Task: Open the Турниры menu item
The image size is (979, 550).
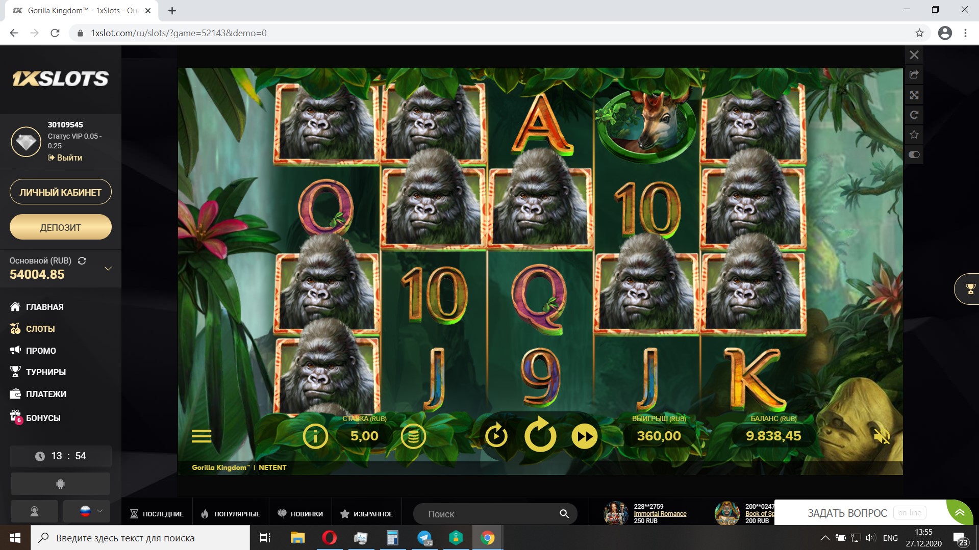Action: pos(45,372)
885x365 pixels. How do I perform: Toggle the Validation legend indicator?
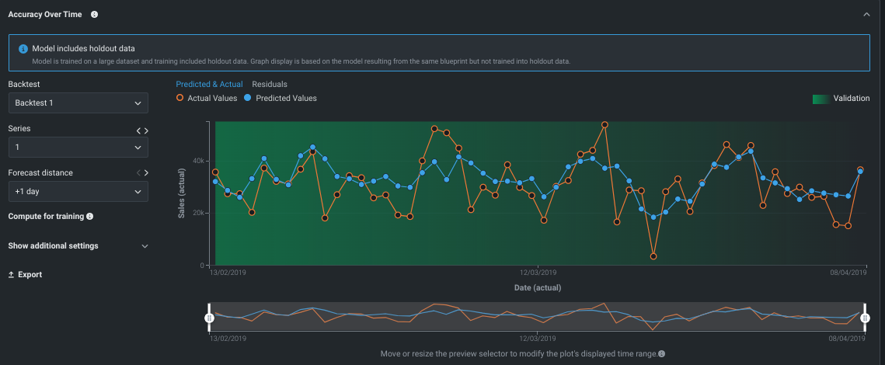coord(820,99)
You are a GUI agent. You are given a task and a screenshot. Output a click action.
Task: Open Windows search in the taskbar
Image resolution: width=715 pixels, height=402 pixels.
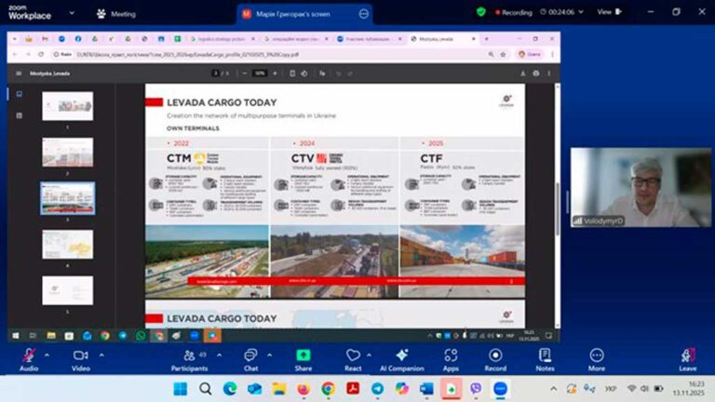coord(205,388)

* * * *

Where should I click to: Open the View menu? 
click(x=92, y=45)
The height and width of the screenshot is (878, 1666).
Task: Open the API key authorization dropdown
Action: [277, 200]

* * * *

Your instructions –
Could you quote the listing word for word, from the line containing "885x365 pixels. How" through the line containing "coord(205,388)", both included, and leave out the pictures?

Final result –
885x365 pixels. How do I perform: Toggle the Validation legend indicator?
coord(820,99)
You are a GUI agent. You are given a task and a screenshot. Output a click action.
Task: Open Windows search in the taskbar
Image resolution: width=715 pixels, height=402 pixels.
coord(205,388)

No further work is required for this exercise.